# [Extract provided]

Photo by Jeff Bottari/Zuffa LLC/Zuffa LLC via Getty Images
It was over a year ago that the first shots were fired between Conor McGregor and Dustin Poirier. Having banked an incredibly impressive debut win over Marcus Brimage, ‘The Notorious’, was headlining a media day ahead of what would be his second UFC outing in a bout which was set to take place in the heartland of the Irish diaspora, Boston, Massachusetts.
The Dubliner was in flying form and was asked to play a word association game concerning his fellow UFC featherweights. When it came to Poirier he uttered a juvenile and witty expression, “peahead”, and to be fair to the Irish featherweight, we’ve heard a lot worse insults come from him.
The featherweights that were mentioned didn’t take much notice of McGregor. Even after his win against Max Holloway in Boston, his opposition would call his lack of experience into question, cite his previous losses via submission and generally question his ability.
In the lead up to UFC Dublin, the original opponent of ‘The Notorious’ Cole Miller pulled out presenting what the Irishman felt would be an ideal opportunity for Poirier to step in. The idea of the two facing each other had already been floated at this stage. If McGregor was successful against Miller, UFC Tonight reported that the SBG fighter would meet Poirier in a title eliminator showdown.
“I haven’t got a clue about him, who cares about him? He’s supposed to be a top ten guy and this is a main event fight,” McGregor berated Poirier when Diego Brandao was confirmed as Miller’s replacement for the main attraction of UFC Dublin. “He’s team-mates with Cole so he knew he was going to pull out. Did you hear him campaign for this fight?
“He could’ve main evented a UFC card, there’s only a few of these featherweights that have been the main event before. He’s trying to talk about earning stripes and shit like that, this is the main event of the fastest selling UFC event in history and when the injury happened there was silence from these people. I don’t dwell on these idiots, yeah?”
Whether the American was available for the bout or not, the sound bite certainly kept interest in a potential matchup between the two high and Poirier added further fuel to the fire the day before the UFC’s Dublin return. He tweeted: “I hope Conor wins tomorrow so I can beat his ass”, “He needs a slice of humble pie and I (am) just the man for the job” and “He doesn't even deserve to be in there with a real man like me but I'll make an exception to shut his loud mouth.”
As soon as McGregor’s hand was raised on July 19 his focus turned to Poirier and it wasn’t long before their date was set for UFC 178 on September 27. On a media tour a fortnight after the historic July 19 event in the US, the Irishman shared a stage with the ATT fighter and used the opportunity to showcase some of his public speaking skills.
“Dustin thinks it’s all talk but when he wakes up with his nose plastered on the other side of his face, he’s going to know it’s not all talk,” began his tirade which would go on to attack the durability of Poirier’s chin, his hometown and much more.
Despite proclaiming he would “shut his loud mouth”, Poirier sat back and watched as the Irishman provoked laughter from the gathering with punchlines that were more often than not focused on ‘The Diamond’. Frank Shamrock’s description of fighting Nick Diaz came to mind as a muted Poirier refused to get caught up in the exchange—“You know what,” Shamrock explained while commentating on Diaz’s bout with Paul Daley, “you just can’t imagine that he’s doing that to you.”

# [Information provided]
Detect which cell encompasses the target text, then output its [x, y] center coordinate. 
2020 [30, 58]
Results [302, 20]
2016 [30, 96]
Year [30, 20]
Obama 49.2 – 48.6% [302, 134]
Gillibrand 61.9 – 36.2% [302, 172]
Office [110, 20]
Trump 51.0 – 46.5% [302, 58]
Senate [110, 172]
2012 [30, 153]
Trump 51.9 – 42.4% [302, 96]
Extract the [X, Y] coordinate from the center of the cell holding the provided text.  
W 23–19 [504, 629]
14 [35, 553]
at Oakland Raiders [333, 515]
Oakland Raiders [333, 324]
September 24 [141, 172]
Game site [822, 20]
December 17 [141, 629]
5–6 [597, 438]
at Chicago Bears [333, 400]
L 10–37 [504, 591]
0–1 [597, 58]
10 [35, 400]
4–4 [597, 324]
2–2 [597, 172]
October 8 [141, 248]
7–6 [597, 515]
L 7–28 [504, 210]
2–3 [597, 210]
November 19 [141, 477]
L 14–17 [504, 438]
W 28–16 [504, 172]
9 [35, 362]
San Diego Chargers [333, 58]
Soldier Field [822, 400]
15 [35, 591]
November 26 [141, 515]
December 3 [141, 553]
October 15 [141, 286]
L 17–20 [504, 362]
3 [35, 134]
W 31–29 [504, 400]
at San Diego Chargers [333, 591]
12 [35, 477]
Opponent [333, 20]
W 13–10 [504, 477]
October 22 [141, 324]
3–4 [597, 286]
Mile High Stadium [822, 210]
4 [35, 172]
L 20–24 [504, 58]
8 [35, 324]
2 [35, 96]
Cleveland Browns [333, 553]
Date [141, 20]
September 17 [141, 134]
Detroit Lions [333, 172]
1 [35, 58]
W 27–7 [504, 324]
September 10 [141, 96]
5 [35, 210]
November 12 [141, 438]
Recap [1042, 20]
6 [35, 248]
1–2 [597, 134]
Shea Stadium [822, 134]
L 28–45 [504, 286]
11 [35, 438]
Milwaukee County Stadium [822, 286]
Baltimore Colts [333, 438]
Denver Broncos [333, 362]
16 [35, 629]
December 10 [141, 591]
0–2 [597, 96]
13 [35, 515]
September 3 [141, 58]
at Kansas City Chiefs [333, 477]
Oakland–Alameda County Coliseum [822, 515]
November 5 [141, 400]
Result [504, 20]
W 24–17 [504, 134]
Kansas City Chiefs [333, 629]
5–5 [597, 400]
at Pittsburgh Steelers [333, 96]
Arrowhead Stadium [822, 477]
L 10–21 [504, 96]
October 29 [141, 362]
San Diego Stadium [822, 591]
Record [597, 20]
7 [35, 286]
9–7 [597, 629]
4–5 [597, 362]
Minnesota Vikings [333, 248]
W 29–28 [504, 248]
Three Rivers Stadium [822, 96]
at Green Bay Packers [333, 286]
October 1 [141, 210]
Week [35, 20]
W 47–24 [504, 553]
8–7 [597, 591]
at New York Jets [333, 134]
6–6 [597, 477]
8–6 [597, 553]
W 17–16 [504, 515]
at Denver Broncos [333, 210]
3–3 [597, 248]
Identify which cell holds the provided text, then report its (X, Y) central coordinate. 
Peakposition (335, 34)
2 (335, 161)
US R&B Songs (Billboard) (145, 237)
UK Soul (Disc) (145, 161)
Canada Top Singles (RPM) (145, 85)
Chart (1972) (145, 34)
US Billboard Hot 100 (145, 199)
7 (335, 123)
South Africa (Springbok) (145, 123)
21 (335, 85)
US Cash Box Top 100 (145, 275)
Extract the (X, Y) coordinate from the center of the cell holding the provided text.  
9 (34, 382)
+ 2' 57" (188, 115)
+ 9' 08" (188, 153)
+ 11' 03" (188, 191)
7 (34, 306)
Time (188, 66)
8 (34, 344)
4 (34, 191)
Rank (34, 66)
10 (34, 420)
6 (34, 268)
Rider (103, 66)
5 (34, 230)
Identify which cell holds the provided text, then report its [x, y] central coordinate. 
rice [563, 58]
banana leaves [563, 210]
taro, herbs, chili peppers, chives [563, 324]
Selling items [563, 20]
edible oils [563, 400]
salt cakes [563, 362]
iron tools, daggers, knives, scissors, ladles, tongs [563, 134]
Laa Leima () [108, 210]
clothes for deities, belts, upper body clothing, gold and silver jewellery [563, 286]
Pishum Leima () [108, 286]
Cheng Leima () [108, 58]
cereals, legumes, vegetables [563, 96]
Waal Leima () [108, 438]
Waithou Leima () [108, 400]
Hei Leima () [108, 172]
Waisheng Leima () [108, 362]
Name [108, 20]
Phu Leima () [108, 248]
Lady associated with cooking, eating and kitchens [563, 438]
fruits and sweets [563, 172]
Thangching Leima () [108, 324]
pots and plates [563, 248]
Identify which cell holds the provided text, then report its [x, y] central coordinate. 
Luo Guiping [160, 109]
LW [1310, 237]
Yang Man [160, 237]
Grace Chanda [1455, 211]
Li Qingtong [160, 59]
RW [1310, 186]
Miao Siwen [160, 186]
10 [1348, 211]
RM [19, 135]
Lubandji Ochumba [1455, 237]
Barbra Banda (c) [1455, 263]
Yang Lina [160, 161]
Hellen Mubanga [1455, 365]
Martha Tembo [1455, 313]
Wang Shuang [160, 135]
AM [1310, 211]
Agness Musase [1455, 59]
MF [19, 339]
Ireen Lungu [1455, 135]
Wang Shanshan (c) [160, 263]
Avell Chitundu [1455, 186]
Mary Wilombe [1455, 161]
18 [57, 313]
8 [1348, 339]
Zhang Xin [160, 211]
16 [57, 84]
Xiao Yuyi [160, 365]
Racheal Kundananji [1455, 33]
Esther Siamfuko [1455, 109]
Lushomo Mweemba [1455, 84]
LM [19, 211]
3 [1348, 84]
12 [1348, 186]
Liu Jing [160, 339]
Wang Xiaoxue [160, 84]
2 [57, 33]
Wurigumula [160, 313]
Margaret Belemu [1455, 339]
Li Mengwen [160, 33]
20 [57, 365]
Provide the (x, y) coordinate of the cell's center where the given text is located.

# [Set problem]
Does the article on the McGregor–Poirier rivalry agree with each statement below? Answer yes or no for (a), (b) and (c), and quote the deciding words of the article exactly.
(a) McGregor called Poirier "peahead" during a word association game.
(b) Poirier replaced Cole Miller as McGregor's opponent at UFC Dublin.
(c) The McGregor–Poirier fight was set for UFC 178 on September 27.
The entries are separate material and have nothing to do with the article on the McGregor–Poirier rivalry.

# [Task output]
(a) Yes: "When it came to Poirier he uttered a juvenile and witty expression, “peahead”"
(b) No: "Diego Brandao was confirmed as Miller’s replacement for the main attraction of UFC Dublin"
(c) Yes: "their date was set for UFC 178 on September 27"